“Fruit” example (from Hybrid Sankey diagrams paper)¶
This notebook gives a fairly complicated example of building a Sankey diagram from the sample “fruit” database used in the paper Hybrid Sankey diagrams: Visual analysis of multidimensional data for understanding resource use.
For more explanation of the steps and concepts, see the tutorials.
[1]:
from floweaver import *
Load the dataset:
[2]:
dataset = Dataset.from_csv('fruit_flows.csv', 'fruit_processes.csv')
This made-up dataset describes flows from farms to consumers:
[3]:
dataset._flows.head()
[3]:
source | target | material | time | value | |
---|---|---|---|---|---|
0 | farm1 | eat1 | apples | 2011-08-01 | 2.720691 |
1 | eat1 | landfill Cambridge | apples | 2011-08-01 | 1.904484 |
2 | eat1 | composting Cambridge | apples | 2011-08-01 | 0.816207 |
3 | farm1 | eat1 | apples | 2011-08-02 | 8.802195 |
4 | eat1 | landfill Cambridge | apples | 2011-08-02 | 6.161537 |
Additional information is available in the process dimension table:
[4]:
dataset._dim_process.head()
[4]:
type | location | function | sector | |
---|---|---|---|---|
id | ||||
inputs | stock | * | inputs | NaN |
farm1 | process | Cambridge | small farm | farming |
farm2 | process | Cambridge | small farm | farming |
farm3 | process | Ely | small farm | farming |
farm4 | process | Ely | allotment | farming |
We’ll also define some partitions that will be useful:
[5]:
farm_ids = ['farm{}'.format(i) for i in range(1, 16)]
farm_partition_5 = Partition.Simple('process', [('Other farms', farm_ids[5:])] + farm_ids[:5])
partition_fruit = Partition.Simple('material', ['bananas', 'apples', 'oranges'])
partition_sector = Partition.Simple('process.sector', ['government', 'industry', 'domestic'])
Now define the Sankey diagram definition.
Process groups represent sets of processes in the underlying database.

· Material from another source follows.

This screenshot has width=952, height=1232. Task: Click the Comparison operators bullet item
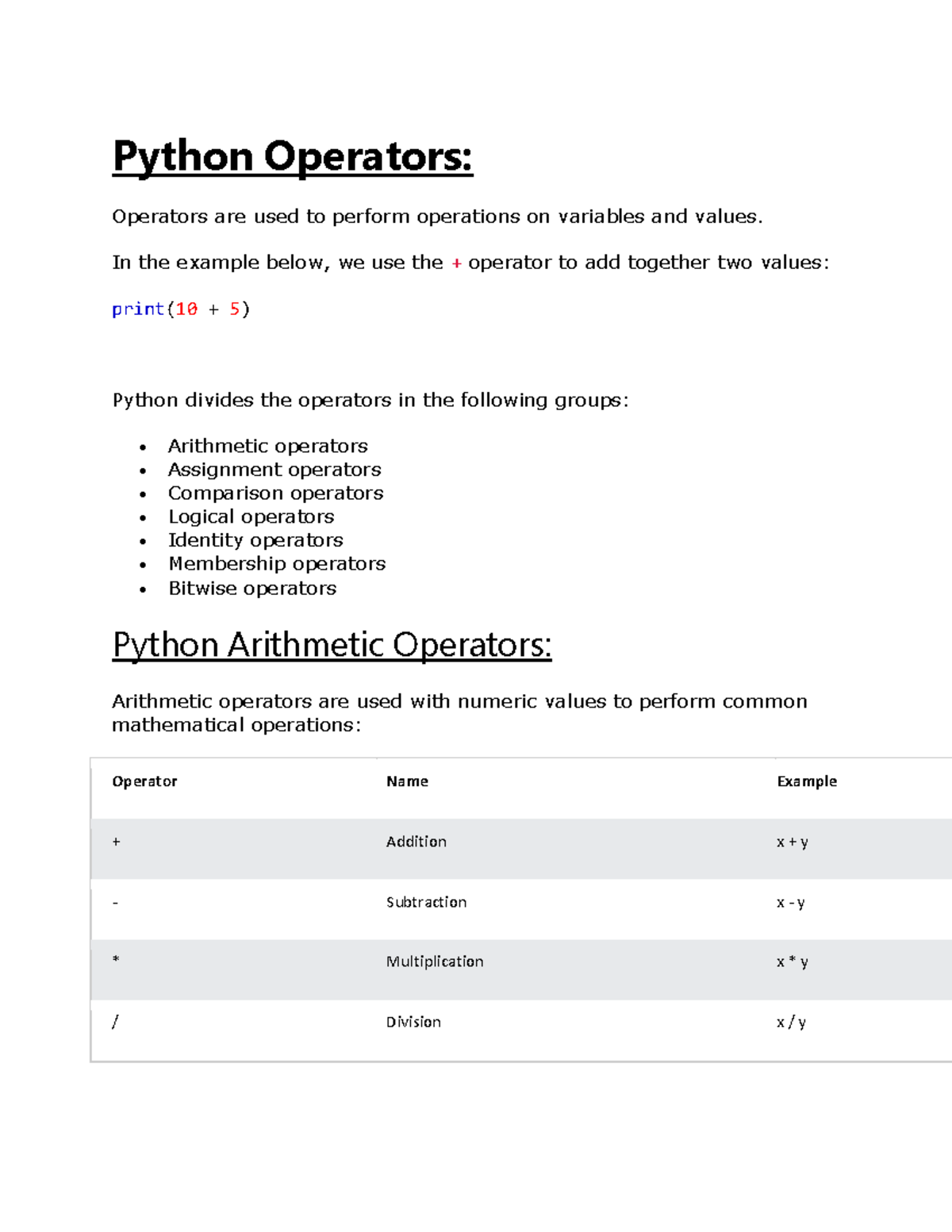point(274,493)
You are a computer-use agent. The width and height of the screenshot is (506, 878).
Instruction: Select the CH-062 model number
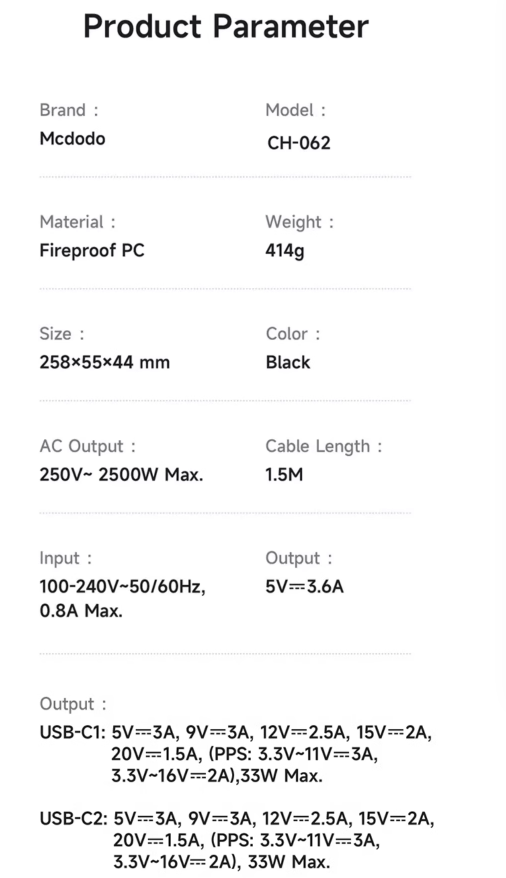299,143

The underlying processes can be specified as a list of ids (e.g.
['inputs']
) or as a Pandas query expression (e.g.'function == "landfill"'
).Waypoints allow extra control over the partitioning and placement of flows.
[6]:
nodes = {
'inputs': ProcessGroup(['inputs'], title='Inputs'),
'compost': ProcessGroup('function == "composting stock"', title='Compost'),
'farms': ProcessGroup('function in ["allotment", "large farm", "small farm"]', farm_partition_5),
'eat': ProcessGroup('function == "consumers" and location != "London"', partition_sector,
title='consumers by sector'),
'landfill': ProcessGroup('function == "landfill" and location != "London"', title='Landfill'),
'composting': ProcessGroup('function == "composting process" and location != "London"', title='Composting'),
'fruit': Waypoint(partition_fruit, title='fruit type'),
'w1': Waypoint(direction='L', title=''),
'w2': Waypoint(direction='L', title=''),
'export fruit': Waypoint(Partition.Simple('material', ['apples', 'bananas', 'oranges'])),
'exports': Waypoint(title='Exports'),
}
The ordering defines how the process groups and waypoints are arranged in the final diagram. It is structured as a list of vertical layers (from left to right), each containing a list of horizontal bands (from top to bottom), each containing a list of process group and waypoint ids (from top to bottom).
[7]:
ordering = [
[[], ['inputs', 'compost'], []],
[[], ['farms'], ['w2']],
[['exports'], ['fruit'], []],
[[], ['eat'], []],
[['export fruit'], ['landfill', 'composting'], ['w1']],
]
Bundles represent flows in the underlying database:
[8]:
bundles = [
Bundle('inputs', 'farms'),
Bundle('compost', 'farms'),
Bundle('farms', 'eat', waypoints=['fruit']),
Bundle('farms', 'compost', waypoints=['w2']),
Bundle('eat', 'landfill'),
Bundle('eat', 'composting'),
Bundle('composting', 'compost', waypoints=['w1', 'w2']),
Bundle('farms', Elsewhere, waypoints=['exports', 'export fruit']),
]
Finally, the process groups, waypoints, bundles and ordering are combined into a Sankey diagram definition (SDD). When applied to the dataset, the result is a Sankey diagram!
[9]:
sdd = SankeyDefinition(nodes, bundles, ordering,
flow_partition=dataset.partition('material'))
weave(sdd, dataset) \
.to_widget(width=570, height=550, margins=dict(left=70, right=90))
[9]: